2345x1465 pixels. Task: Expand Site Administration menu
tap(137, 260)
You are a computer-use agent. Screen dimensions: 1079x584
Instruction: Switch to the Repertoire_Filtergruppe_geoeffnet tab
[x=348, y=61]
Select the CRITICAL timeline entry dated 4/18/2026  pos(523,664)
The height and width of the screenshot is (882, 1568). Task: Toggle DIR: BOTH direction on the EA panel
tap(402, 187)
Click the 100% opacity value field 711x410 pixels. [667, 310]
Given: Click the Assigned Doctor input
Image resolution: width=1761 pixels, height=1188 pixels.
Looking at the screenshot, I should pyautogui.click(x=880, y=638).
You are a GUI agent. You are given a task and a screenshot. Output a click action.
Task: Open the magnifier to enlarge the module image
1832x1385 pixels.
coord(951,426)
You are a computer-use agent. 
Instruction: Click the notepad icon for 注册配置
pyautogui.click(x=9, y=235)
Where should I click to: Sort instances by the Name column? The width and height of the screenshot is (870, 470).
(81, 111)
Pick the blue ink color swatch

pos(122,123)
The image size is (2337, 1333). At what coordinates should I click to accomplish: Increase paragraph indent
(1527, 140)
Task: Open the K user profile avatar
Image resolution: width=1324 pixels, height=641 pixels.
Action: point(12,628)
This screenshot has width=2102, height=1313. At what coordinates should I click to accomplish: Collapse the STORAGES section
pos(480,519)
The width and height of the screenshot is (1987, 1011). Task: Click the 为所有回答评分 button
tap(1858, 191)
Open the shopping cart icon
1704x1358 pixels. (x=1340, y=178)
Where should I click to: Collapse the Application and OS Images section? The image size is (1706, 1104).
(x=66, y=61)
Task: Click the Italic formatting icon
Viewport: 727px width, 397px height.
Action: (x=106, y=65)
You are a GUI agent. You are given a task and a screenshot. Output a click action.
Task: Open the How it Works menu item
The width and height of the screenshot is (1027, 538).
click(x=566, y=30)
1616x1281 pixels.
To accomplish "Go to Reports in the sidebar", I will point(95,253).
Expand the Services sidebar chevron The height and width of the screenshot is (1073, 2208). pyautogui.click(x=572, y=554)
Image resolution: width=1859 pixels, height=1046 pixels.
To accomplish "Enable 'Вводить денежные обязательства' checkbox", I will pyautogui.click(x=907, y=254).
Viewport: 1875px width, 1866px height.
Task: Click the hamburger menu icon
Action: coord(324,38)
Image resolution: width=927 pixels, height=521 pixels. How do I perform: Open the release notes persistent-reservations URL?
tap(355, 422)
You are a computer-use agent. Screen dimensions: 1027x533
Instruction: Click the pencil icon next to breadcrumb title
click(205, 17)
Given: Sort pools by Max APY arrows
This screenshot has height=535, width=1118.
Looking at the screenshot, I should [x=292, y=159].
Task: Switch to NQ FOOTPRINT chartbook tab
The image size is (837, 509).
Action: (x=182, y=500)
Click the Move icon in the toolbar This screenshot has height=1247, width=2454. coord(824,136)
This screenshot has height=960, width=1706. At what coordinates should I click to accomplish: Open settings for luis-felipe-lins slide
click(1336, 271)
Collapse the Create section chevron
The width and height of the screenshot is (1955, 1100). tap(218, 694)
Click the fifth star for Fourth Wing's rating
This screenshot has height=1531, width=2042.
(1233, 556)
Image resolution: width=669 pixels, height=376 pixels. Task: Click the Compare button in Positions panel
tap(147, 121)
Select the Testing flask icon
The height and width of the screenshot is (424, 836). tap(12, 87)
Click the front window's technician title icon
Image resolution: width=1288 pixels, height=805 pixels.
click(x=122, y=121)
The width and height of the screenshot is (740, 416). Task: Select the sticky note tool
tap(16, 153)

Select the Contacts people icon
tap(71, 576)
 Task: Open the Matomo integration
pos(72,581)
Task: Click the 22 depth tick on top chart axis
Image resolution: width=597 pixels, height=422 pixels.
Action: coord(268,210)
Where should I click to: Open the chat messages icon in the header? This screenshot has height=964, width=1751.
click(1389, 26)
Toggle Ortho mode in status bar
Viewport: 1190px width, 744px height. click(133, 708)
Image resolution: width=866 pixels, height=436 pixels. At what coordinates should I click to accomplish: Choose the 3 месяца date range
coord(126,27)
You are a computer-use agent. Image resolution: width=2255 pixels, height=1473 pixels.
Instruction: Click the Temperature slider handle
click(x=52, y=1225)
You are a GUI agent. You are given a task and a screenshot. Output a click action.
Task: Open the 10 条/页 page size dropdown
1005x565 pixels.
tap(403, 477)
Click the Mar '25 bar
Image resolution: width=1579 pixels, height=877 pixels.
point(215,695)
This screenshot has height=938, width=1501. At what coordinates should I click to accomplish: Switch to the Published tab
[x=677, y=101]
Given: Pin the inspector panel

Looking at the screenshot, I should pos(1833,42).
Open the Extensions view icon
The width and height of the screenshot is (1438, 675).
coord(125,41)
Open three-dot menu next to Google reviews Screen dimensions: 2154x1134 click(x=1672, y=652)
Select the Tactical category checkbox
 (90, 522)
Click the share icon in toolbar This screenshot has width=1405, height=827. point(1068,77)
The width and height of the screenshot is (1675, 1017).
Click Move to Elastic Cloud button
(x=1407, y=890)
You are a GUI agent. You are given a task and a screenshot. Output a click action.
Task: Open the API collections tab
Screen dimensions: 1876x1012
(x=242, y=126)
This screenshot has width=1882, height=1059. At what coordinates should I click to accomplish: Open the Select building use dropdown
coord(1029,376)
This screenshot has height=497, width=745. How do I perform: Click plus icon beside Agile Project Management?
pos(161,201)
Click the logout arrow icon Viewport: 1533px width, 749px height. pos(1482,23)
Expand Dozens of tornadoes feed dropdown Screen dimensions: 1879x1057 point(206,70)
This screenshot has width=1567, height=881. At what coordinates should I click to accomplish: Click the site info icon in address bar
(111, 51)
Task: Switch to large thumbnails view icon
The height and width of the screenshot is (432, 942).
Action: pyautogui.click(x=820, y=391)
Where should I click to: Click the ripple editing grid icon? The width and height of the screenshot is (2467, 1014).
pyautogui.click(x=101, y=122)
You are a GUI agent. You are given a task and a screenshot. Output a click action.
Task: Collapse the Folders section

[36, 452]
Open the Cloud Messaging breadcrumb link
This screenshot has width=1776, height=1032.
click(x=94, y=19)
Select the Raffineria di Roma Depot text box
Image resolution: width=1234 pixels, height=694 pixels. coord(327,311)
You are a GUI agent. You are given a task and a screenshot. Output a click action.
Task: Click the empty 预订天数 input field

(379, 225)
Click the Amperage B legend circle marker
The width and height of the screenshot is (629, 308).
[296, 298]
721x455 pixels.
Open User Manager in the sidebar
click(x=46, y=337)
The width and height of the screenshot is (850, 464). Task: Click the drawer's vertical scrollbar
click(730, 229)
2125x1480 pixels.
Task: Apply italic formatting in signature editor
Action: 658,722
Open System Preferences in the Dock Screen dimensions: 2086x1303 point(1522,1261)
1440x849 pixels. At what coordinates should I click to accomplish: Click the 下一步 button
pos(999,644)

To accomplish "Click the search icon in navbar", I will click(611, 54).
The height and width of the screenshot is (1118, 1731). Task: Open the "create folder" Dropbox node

================================

WORK TO COMPLETE
For every line above with the word "computer" in it, make a copy.

THE ANSWER
You are a computer-use agent. Screen dimensions: 1079x584
You are a computer-use agent. 
You are a computer-use agent. Screen dimensions: 1027x533
You are a computer-use agent. Image resolution: width=2255 pixels, height=1473 pixels.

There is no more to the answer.